That raises the question whether we can expect the human race to renounce the use of force and violence when the stakes are, or are thought to be, high enough. Religion has not succeeded, but atheists and agnostics cannot rejoice in that. In the Middle Ages, the Church did try to mitigate the use of force. For instance, in the year 1215, the Fourth Lateran Council condemned the crossbow as a weapon too inhumane to use, but much good that did in restraining warriors engaged in contests where life and death were at stake. Today we have atomic bombs, not to mention a host of other weapons more deadly than earlier ages even imagined.

Reflecting on that is enough to make one believe in original sin. The modern mind, of course, will not hear of that. However, it might agree that there is something seriously wrong with us. But can it come to see that reason alone cannot cure our malady? The cultural elite among us claim that enlightened self-interest could, and will if we let it, convince us that willingness to reason and to compromise with our adversaries will lead us to a lasting peace.

But what do we know about human beings that would lead us to believe that? I remember that, toward the end of World War II, when it was clear that we and our allies had won it, I attended a talk by a U.S. senator. He told us that when a school has had a championship team in some sport, it will lose some of its best players when they graduate. We, the winners of the war, he said, must keep our winning team together after the war. When I heard that, I thought, “Keep the U.S., Britain, France, and the Soviet Union together? What planet is the man living on?”

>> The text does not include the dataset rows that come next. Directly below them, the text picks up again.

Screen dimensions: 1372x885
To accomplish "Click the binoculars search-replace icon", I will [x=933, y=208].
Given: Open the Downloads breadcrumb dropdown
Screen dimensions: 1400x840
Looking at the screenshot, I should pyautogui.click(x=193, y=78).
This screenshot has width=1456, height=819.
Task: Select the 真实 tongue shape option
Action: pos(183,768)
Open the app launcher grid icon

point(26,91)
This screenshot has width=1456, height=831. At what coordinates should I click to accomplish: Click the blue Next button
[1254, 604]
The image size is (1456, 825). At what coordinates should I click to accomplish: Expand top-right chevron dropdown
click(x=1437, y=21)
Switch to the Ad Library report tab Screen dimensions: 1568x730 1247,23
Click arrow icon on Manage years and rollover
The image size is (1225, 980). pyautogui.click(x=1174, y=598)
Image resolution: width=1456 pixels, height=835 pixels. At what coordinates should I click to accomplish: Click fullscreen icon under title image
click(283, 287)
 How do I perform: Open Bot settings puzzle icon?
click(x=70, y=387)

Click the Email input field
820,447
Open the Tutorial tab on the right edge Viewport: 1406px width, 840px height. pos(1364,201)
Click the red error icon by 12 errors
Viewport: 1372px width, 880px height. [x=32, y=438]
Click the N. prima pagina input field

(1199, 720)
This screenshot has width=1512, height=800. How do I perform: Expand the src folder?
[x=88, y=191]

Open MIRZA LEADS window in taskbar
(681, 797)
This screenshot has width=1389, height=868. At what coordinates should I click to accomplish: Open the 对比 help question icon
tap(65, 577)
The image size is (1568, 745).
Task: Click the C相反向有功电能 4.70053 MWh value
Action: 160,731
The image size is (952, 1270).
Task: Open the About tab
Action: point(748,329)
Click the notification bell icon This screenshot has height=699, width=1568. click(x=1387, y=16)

I am not opposed to the United Nations; it is at least an effort, but it will not succeed if it has to rely upon enlightened self-interest. As the late Cardinal John Wright once wrote, “The wrath of the stupid has laid waste the earth quite as often as the craft of the bright.” (Even the craft of the bright has not been all that successful.) We cannot rely on reason alone to tame our selfish passions. (As Henry Kissinger has remarked, power is the ultimate aphrodisiac.) Our problem is basically a moral one rather than an intellectual one. A sane philosophy will help us to deal with our passions, but it will not be enough. We cannot think ourselves out of the radical individualism and utilitarianism that afflict us in the liberal democracies. We need a deep change of heart. Nor will any merely political system do it for us.

Even God won’t do it for us. But we cannot do it without his help, Or, to put it in other and perhaps more widely acceptable terms, our problem will not have any solution without the help of a higher power that will change our hearts even more than our minds. Here, I suggest, we need to believe in a transcendent norm of morality—not of our creation but which depends upon a power greater than ourselves—that will aid us if we ask for help and guidance, not for the solution to all our problems. Yes, ACLU, I am talking about God, not suggesting an established religion, but rather for the conversion of many hearts in our people.

I am not looking forward to a mass conversion of humanity. There seems to be a psychological law of gravity that pulls us down into the satisfaction of our desires, which we may extend to those whom we love, but only so far. Jesus told us to love even our enemies. St. Thomas Aquinas explained that love is willing what is good for someone, which includes ourselves (there is a legitimate and praiseworthy love of ourselves) and love of those whom we may have to defeat but without hating them and seeking to destroy them.

How do we go about this conversion in our fellow men? It will never be fully accomplished in this world: the Garden of Eden is gone and Heaven is not yet. But we can begin with an old hymn: “Come, Holy Spirit, fill the hearts of your faithful and enkindle in them the fire of your divine love. Send forth your spirit, O Lord, and they shall be created and you will renew the face of the earth.” This is not asking God to solve our problem for us, but to change human human hearts by enkindling them with his love, and so to change the face of the earth.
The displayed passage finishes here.